Thursday, June 2, 2011

Like Cheech and Chong

The past few days have been early ones -- on the order of 5.00ish AM -- because the puppy's potty alarm is set to go off the instant dawn's dim drapery settles over the tips of the tops of the trees in the hayfield. If he's got a snooze button, I haven't found it. "'s...early," I'll groan, pulling cargo shorts over a left knee that lately, aches like an old war wound, and creep out the front door grateful that few venture down the lane at this hour and any who do, look as bleary-eyed and brain-dead as me.

About my knee, I tore a medial meniscus (the cartilage pad that serves as a cushion between femur and tibia) and medial collateral ligament one evening about seven years ago when training my big dog who was then a puppy. I wish I could say it was a college football injury resulting from a game-winning quarterback scramble John Elway would envy, but alas, it wasn't. The ligament is fine but it just occurred to me, this ache feels like that ache, the meniscus. I know, restrict motion, apply ice prn, take ibuprofen, and call my doctor if it worsens. Sigh.

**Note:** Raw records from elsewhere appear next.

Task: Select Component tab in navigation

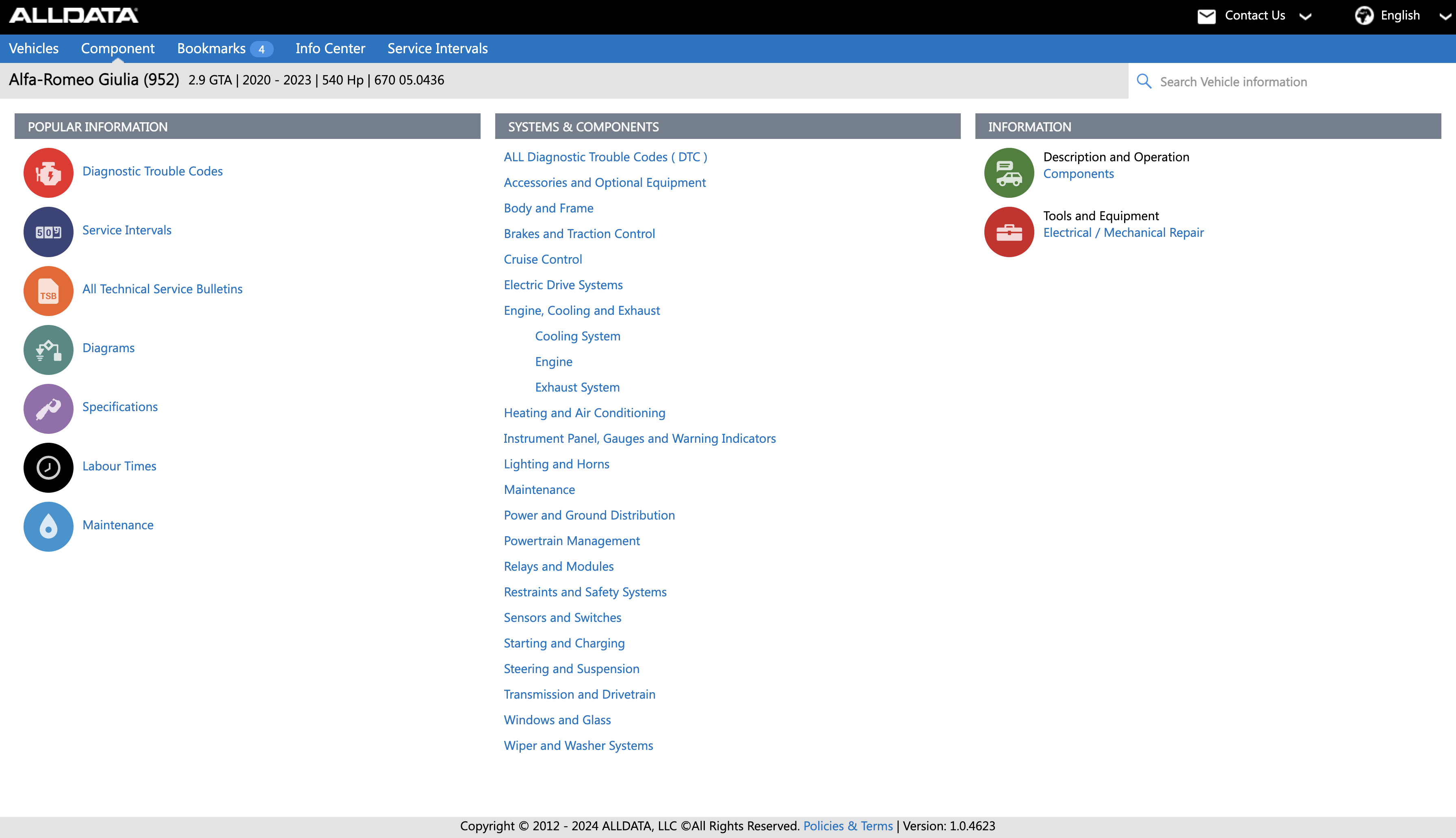Action: pos(118,48)
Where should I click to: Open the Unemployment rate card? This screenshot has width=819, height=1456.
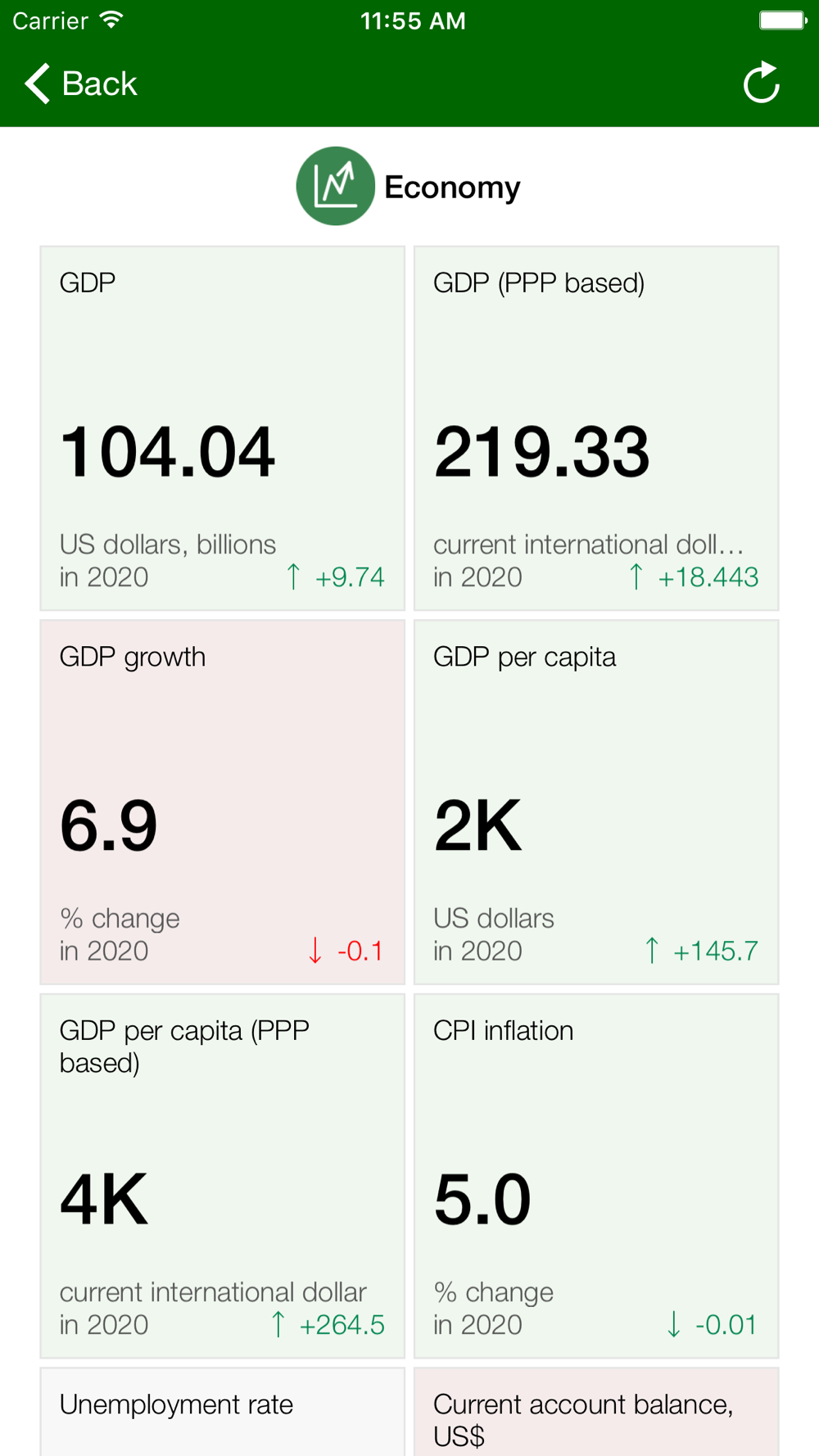click(x=222, y=1412)
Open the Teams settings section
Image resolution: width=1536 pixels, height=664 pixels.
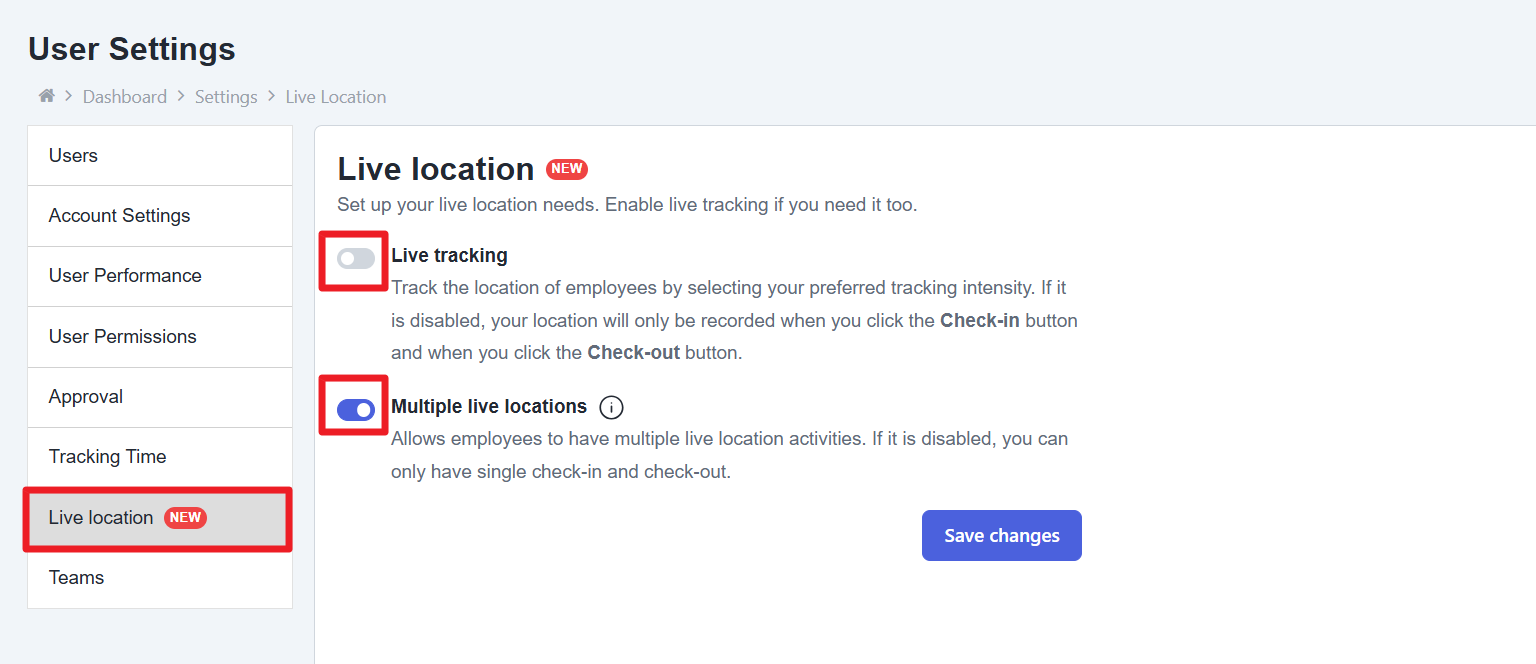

Anyway, what I was going to tell you, before my knee so rudely interrupted, was a discovery I made while sipping coffee this morning and watching a bit of Sneakers (1992), one of my favorite films, starring Robert Redford. The dogs were engrossed in a post-breakfast game of Dino Dogs, imitating the T-Rex and Velocoraptor in the closing scenes of Jurassic Park (1993). Dino Dogs, by the way, is distinguished solely from its oriental martial arts cousin, FangWa, by the absence of sneezing. Both entail vigorous play, but FangWa intersperses play with episodes of vigorous sneezing. Don't ask me why, I didn't make up the rules.

In the midst of all this sensory overload, I noticed Redford was wearing a light blue chambray or denim shirt and khaki slacks. That's when the lights came on, my jaw dropped open, and the caffeine kicked in. Aside from the fact that I'm six inches taller, from the neck down, Redford and I have virtually the same body. Cut off our heads (metaphorically speaking, please), dress us in slacks and a loose fitting shirt and by golly, we're like Cheech and Chong. Well, not them exactly, but you get the idea.

It would be my luck, of course, to have the resemblance halt at the neck. I mean, how many women do you know who are going to smile and bat their eyelashes, their pupils having suddenly and uncontrollably dilated larger than silver dollars, if I were to attempt this as an opening line at a cocktail party: "Ahem, Robert Redford and I have similar body types." That's what I thought, not very many. I may as well scribble the word "boring" across my forehead right now in indelible black Sharpie. Nope, about the best I can do is write about it and let sleeping dogs lie -- which, by the way, they're both doing, at last.